There’s a reason why, from a demand side perspective, resellers and ad networks historically have a worse reputation than publishers. A direct relationship with publishers is invaluable.

Iron Internet Giant

Keeping your Inventory Valuable

When you allow third parties to resell your inventory, you’re effectively giving up control. 

Content recommendation companies, commenting systems, and other “incremental revenue” opportunities will come your way as a publisher.

You think, hey, it’s more money on top of my Mediavine income, right?

If only it were that simple. That sales pitch doesn’t take into account the cost of selling that inventory.

Mediavine works incredibly hard to protect the value of your inventory. Our placements and auction dynamics not only make sure you get paid the most per impression, but ensure we deliver optimal value to advertisers in return.

The reason that the world’s top advertisers continue spending on Mediavine sites is that it works. It maximizes value. Once you start allowing third parties to start selling that same inventory, you’ll quickly devalue it.

Cheap Reach, or Cheap Media

Jounce Media, a supply path consultant, coined the phrase “cheap reach” to describe these exact type of arrangements in their Supply Path Optimization guide.

According to Jounce, “Cheap Reach inventory is chronically non-viewable, requiring out of the ordinary user behavior to be seen. These placements most commonly coexist with other high quality placements on premium publisher pages, making them hard to avoid.”

Translation: Cheap reach, or cheap media, shows up in places where the users are unlikely to actually see or interact with it. Such ads rely on the high performance of other advertising on a publisher’s website in order to dupe advertisers.

Put even more simply, these companies charge less than Mediavine would on your site.

However, when a buyer purchases inventory via cheap reach and through Mediavine, domain level reporting on their end can’t differentiate between them.

This means that in the short term, the quality of your Mediavine inventory brings up the performance of cheap reach.

Emphasis on the short term. It won’t last. In fact, it will end up causing more harm than good before long.

You may not see a drop in your viewability in your Mediavine dashboard.

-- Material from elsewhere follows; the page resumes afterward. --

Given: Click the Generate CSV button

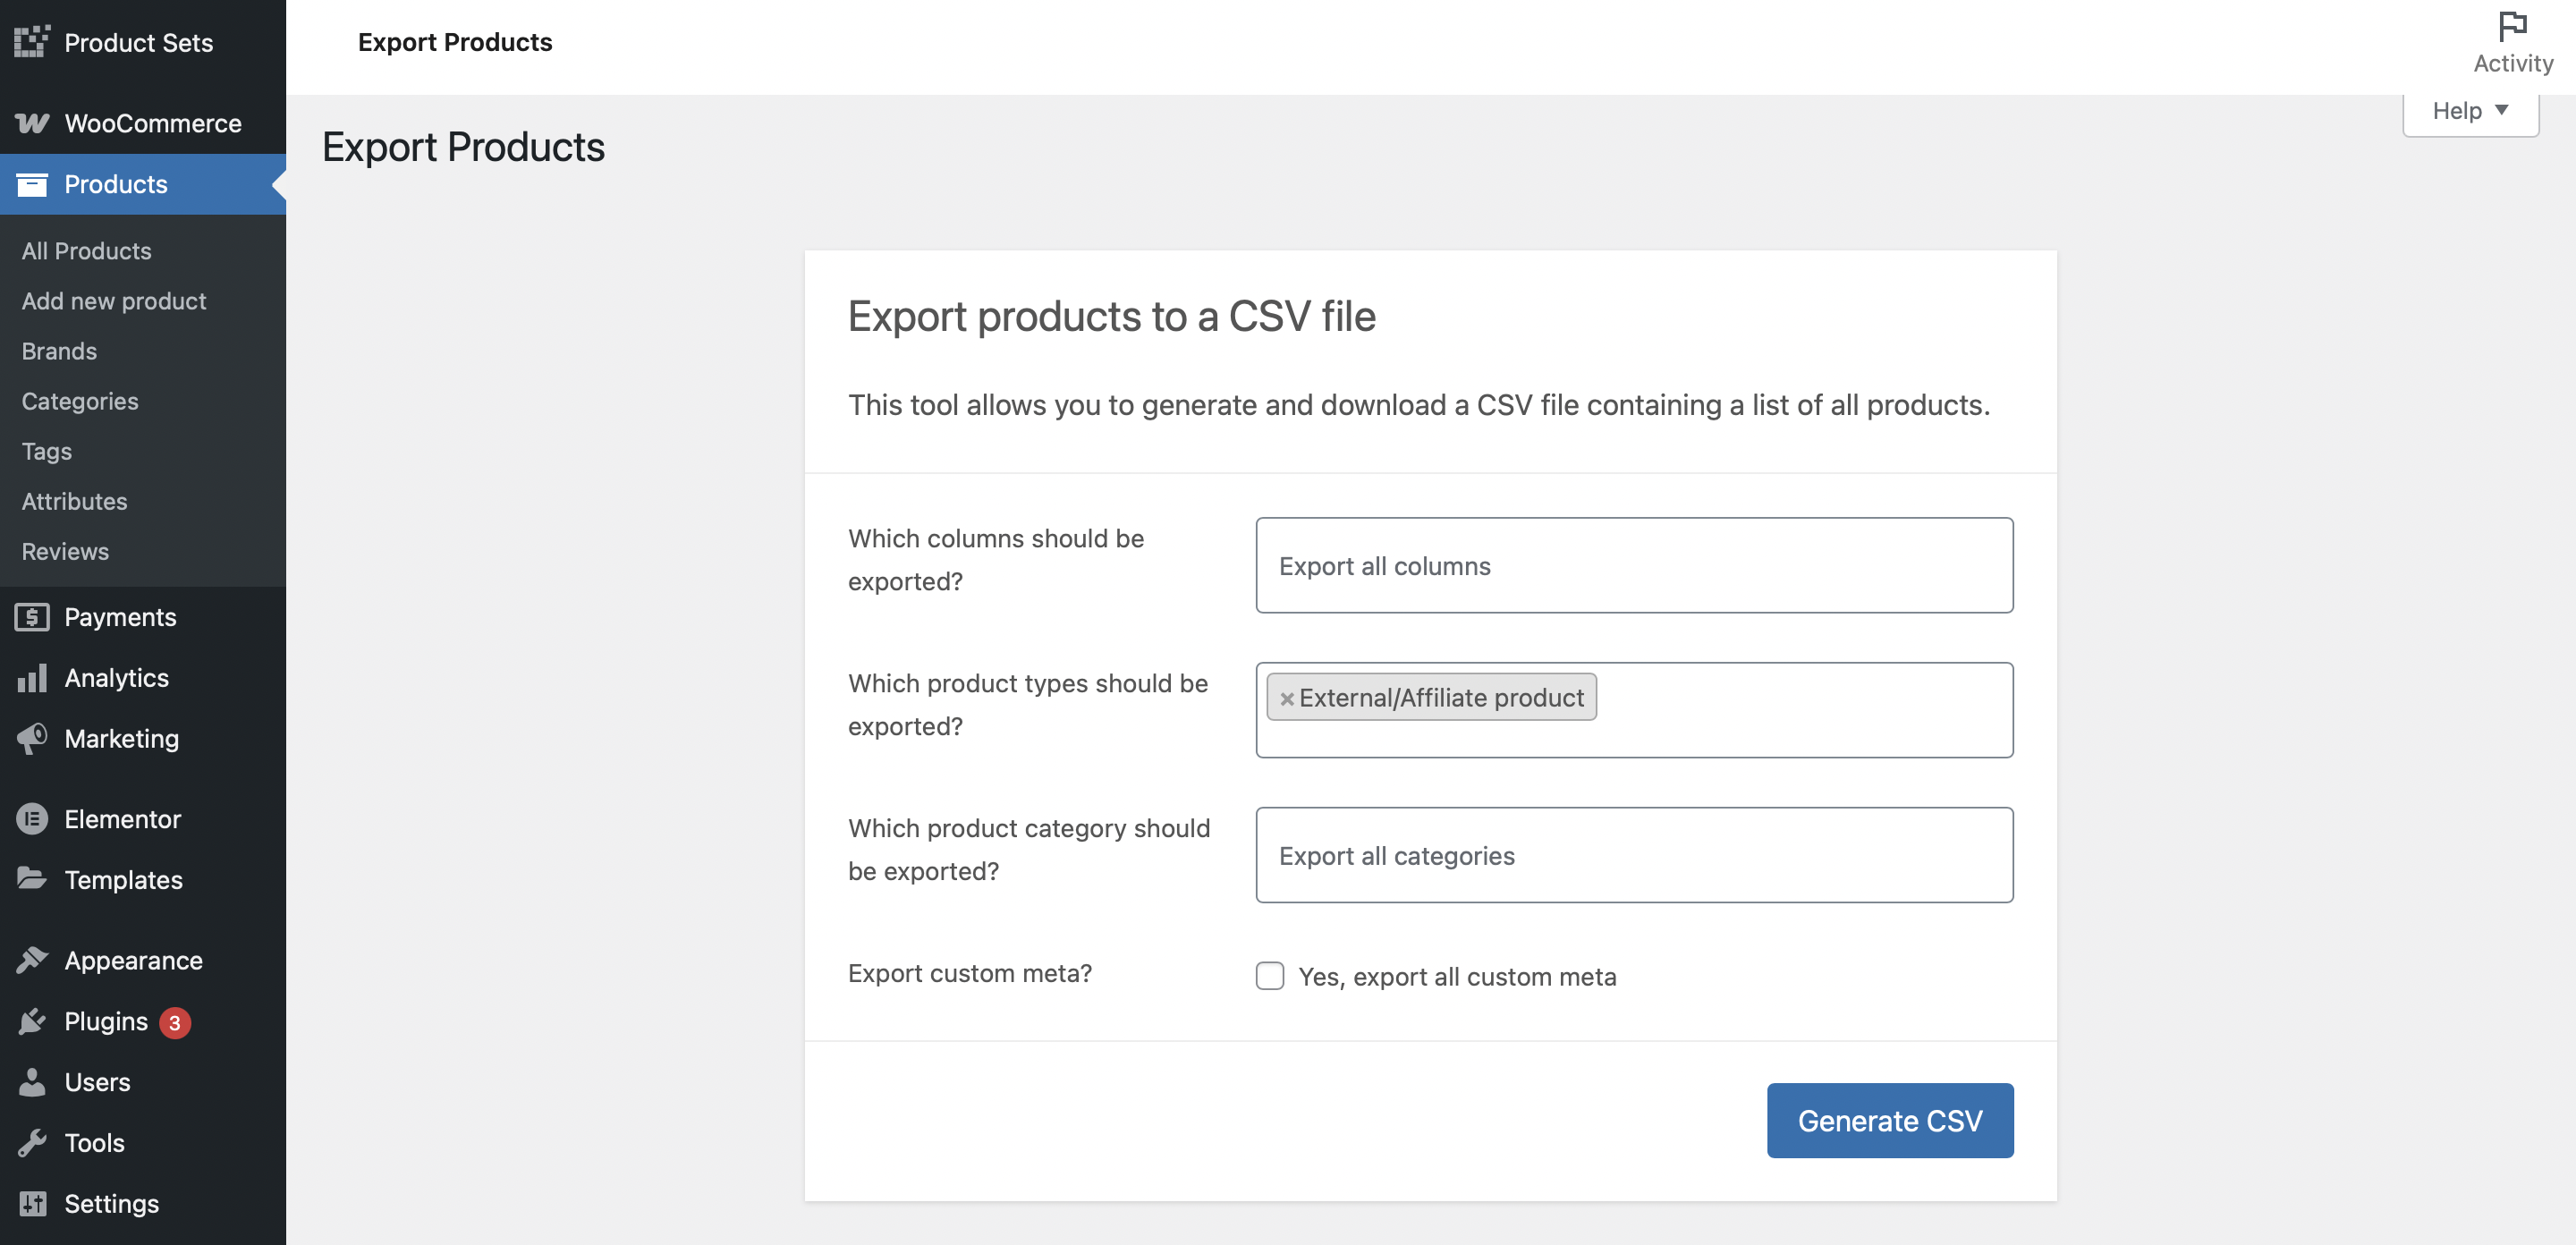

If you’re running ads with cheap reach in a third-party environment, the impact won’t be measurable as far as Mediavine ads are concerned.

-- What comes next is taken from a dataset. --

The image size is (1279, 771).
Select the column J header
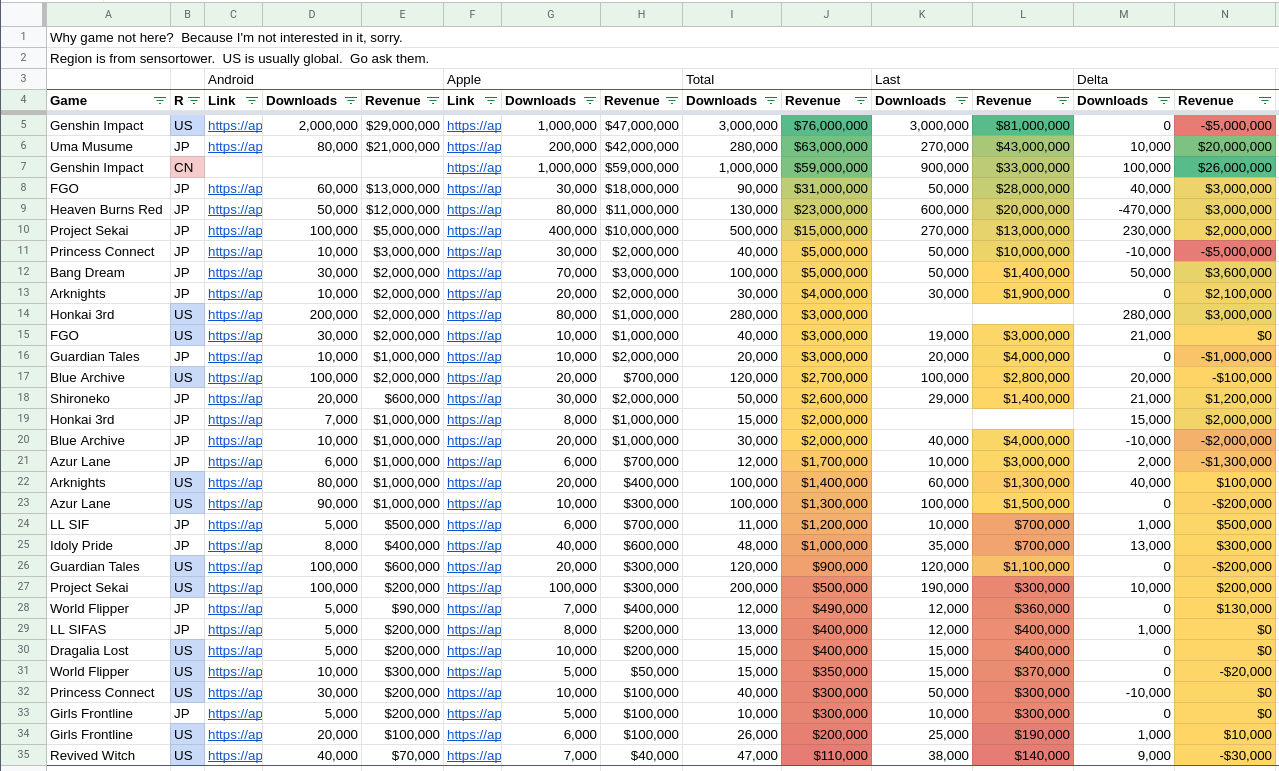(826, 14)
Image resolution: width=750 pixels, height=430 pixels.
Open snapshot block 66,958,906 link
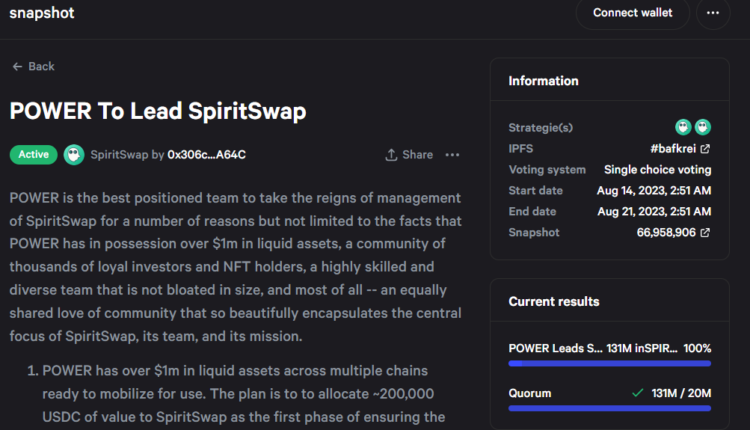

So the question becomes: If you still have 70%+ viewability and advertisers love your inventory, what’s the problem with doing this?

Consider the advertisers’ perspective. They are still buying more impressions thinking they’re getting that 70%+ viewability and great performance.

Their algorithms start heading towards cheap media because that’s the cheapest source for what they think is the same, high-value inventory.

This isn’t theoretical; it impacts flooring (the minimum amount advertisers will pay for your inventory) in a tangible way.

If a cheaper avenue for advertising on your site becomes available, advertisers will gravitate towards that. Which means they will soon stop paying for premium Mediavine inventory and begin buying whatever cheap media is lowering the floor.

As the months go by, advertisers realize that their viewability is dropping, and that other measurement methods, e.g. number of sales, are falling as well.

Best case scenario: CPMs/RPMs decline as buyers find, and start paying less for, your inventory. 

Worst (and more likely) case: They drop the domain altogether and those CPMs/RPMs plummet.

How to Fix This? 100% Exclusivity

Even if you’re not running what you think of as third-party ads, you may be doing so via third-party tools such as commenting systems and recommended content.

It’s important to evaluate the terms of service and see what you’re giving up.

The simplest way to monitor this and put a stop to it? Make sure you are not modifying your ads.txt. Mediavine should be serving and controlling your ads.txt. If someone is asking for access to add a line there?

Say hello — and then say goodbye — to your Cheap Media.

Keep your inventory valuable. Stay exclusive.